A vision system can be used to automate the inspection or tracking of parts using machine learning.
Future-proofing
The RIT Industry 4.0 Transition Assistance Program was launched in 2020 as an initiative of the Center of Excellence in Advanced and Sustainable Manufacturing (COE-ASM), which is based at RIT. Since its inception in 2011, COE-ASM has drawn on its Industry 4.0 expertise to develop solutions for manufacturers and to contribute as a partner to organizations like the Manufacturing USA institutes. The dedicated transition assistance program has allowed the center to dramatically scale up its efforts to drive digitalization among small- and medium-sized enterprises (SMEs) in New York State.

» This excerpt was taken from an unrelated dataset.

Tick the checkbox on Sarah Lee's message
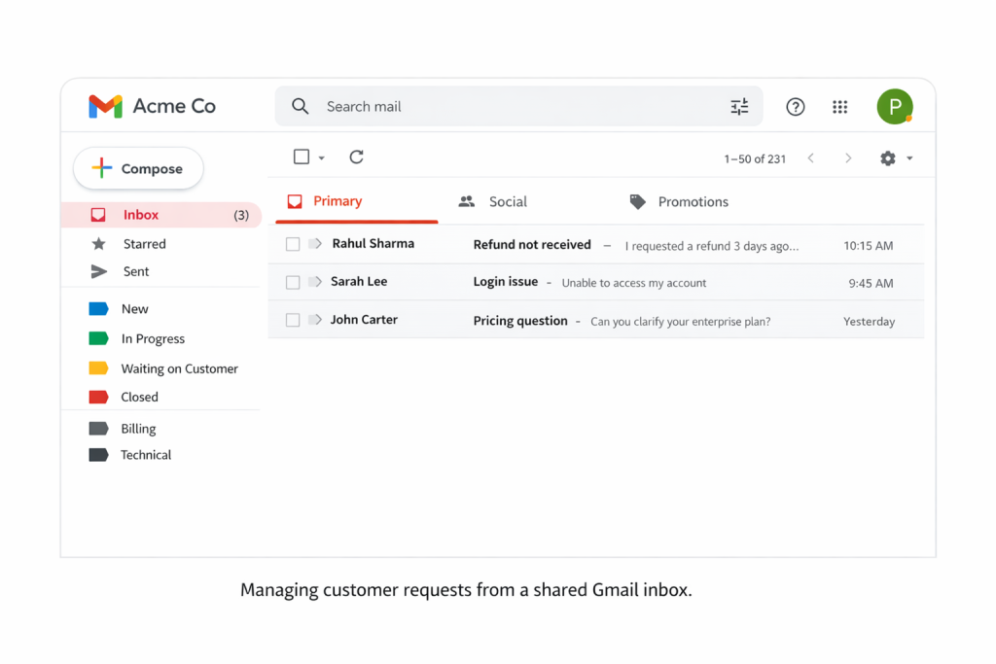Image resolution: width=996 pixels, height=664 pixels. click(293, 282)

“We increasingly noticed common challenges that many smaller manufacturers had, such as access to labor, or the ability to resolve complex systemic manufacturing productivity and quality issues. Most SMEs don’t have the resources to connect these challenges to cost-effective technology solutions that facilitate automation and data-driven decision-making,” said Michael Thurston, COE-ASM’s director and also a research faculty member at RIT. “The need for Industry 4.0 and simultaneously the lack of Industry 4.0 literacy and competency was a recurring theme.”
SMEs lag behind larger, multi-national firms when it comes to Industry 4.0 adoption. They often lack the resources and expertise to support the development and deployment of new technologies. This adoption gap not only limits the growth potential of SMEs individually, but the manufacturing sector as a whole, too. And this matters: SMEs are the backbone of the U.S. industrial supply chain, accounting for 99 percent of all businesses in the United States and 44 percent of its total economic activity.

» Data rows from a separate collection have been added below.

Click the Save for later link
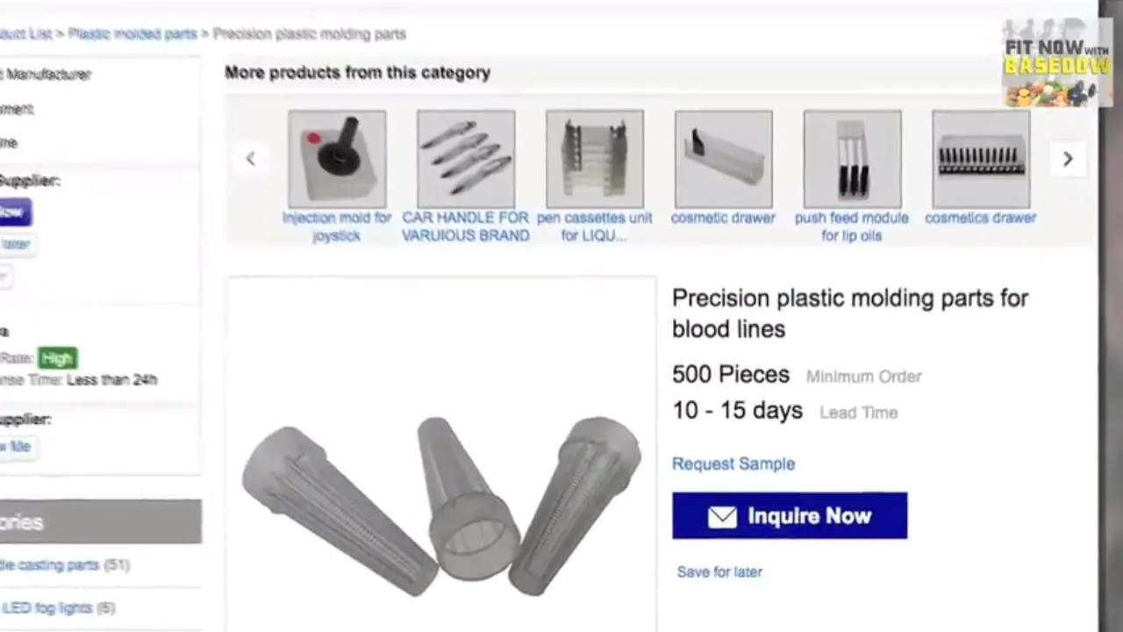This screenshot has width=1123, height=632. click(x=719, y=571)
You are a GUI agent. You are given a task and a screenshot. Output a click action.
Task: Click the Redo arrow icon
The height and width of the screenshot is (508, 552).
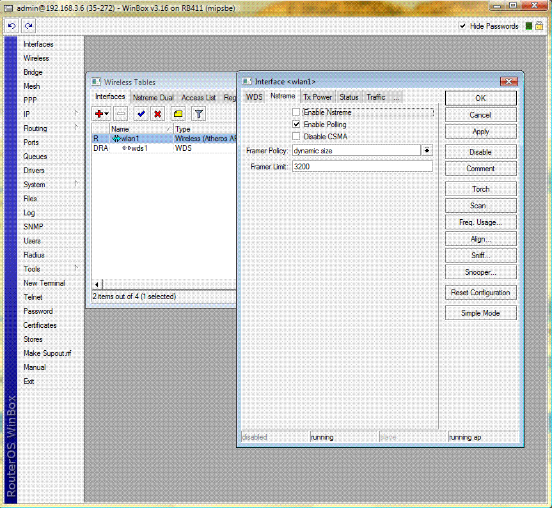click(x=28, y=26)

The RIT program serves another purpose that reaches far beyond any one company’s walls: future-proofing U.S. manufacturing for the global market. Over $900 billion are set to be invested in the digitization of manufacturing over the next five years by companies and governments looking to make the digital pivot.
Many countries have launched national strategies to close the digital-manufacturing implementation gap between SMEs and larger firms. China and South Korea already have technology-readiness initiatives in place—like Made in China 2025—to prepare their manufacturing sectors for Industry 4.0. More established industrial leaders, like Germany and Japan, have put in place policies—Industrie 4.0 and Society 5.0, respectively—to accelerate the adoption of Industry 4.0 among manufacturers.
A similar national effort doesn’t yet exist in the United States. But state-driven initiatives like RIT’s or Michigan’s Automation Alley are already showing how federal resources and expertise can be delivered at the regional and local level to strengthen the foundation of the U.S. manufacturing economy.
The RIT program will end a three-year pilot period in December 2023. Khaladkar and his team have used that time to distill the SME pain-points and needs they’ve discovered, analyze the solutions landscape, and adjust the program in anticipation of a more permanent, longer term initiative.
“Now we have a much deeper understanding of the challenges faced by manufacturers when it comes to digitalization,” observed Khaladkar. “Our foundation is solid and we look forward to scaling up to meet a need that will only become more urgent as time passes.”